## EXTRACT TO READ
She clucked sympathetically. “A difficult life,” she said.
Each hardship that the pilgrim experiences on his way
brings him added grace in the eyes of God. I began to feel that
all forty-five of us, including my infidel self, must be storing
up many indulgences as the morning grew hotter. The dust
continued to pour in, my limbs grew cramped and aching, and
the truck creaked and rolled from side to side, giving me a
good whack in the back of the head with a bare bolt in the
woodwork every time the wheels hit a pothole. The
company’s spirits had wilted in direct proportion to its
discomfort, but when we climbed up out of a rut and onto the
paved part of the road, the boys burst into song again. We
roared along the straight pavement at an incredible speed of
twenty miles an hour, and there was no dust. We were hot,
hungry and dusty but we were going to Karbala!
Excitement mounted when we reached the Karbala-
Baghdad crossroads, which had been transformed by the
pilgrim traffic from a quiet truck and taxi stop into a thronging
metropolis. Buses, trucks, private cars, donkey carts and
walking pilgrims were pausing here for lunch and rest on their
way to the holy city.
Our truck had not even stopped before the sherbet sellers
and the sweets peddlers crowded up to the doors and
windows.
“Sammoon, sammoon haar!”
A little boy bore on his head
a tray of the fish-shaped loaves of white bread.
“Khubuz, khubuz laham,”
croaked an old man.

## SUPPLIED MATERIAL
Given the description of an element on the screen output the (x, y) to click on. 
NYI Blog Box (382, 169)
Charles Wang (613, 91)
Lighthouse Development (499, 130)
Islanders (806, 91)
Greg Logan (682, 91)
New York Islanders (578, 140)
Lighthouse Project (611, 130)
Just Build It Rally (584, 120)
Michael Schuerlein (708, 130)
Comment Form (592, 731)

## REQUIRED ACTIONS
(A) Say whether each statement agrees with the passage about the journey to Karbala, answering yes or no and quoting the words of the passage that decide it. (i) On the paved road the truck traveled at twenty miles an hour. (ii) The company on the truck numbered forty-five people. (iii) The sherbet sellers waited until the truck had stopped before approaching it.
(B) Pick out every line of the records that contains the word "Lighthouse", treating uppercase and lowercase as different.
The text about the journey to Karbala and the records are unrelated material.

## PROBLEM SOLUTIONS
(A)
(i) Yes: "We roared along the straight pavement at an incredible speed of twenty miles an hour"
(ii) Yes: "all forty-five of us"
(iii) No: "Our truck had not even stopped before the sherbet sellers and the sweets peddlers crowded up to the doors and windows."

(B)
Lighthouse Development (499, 130)
Lighthouse Project (611, 130)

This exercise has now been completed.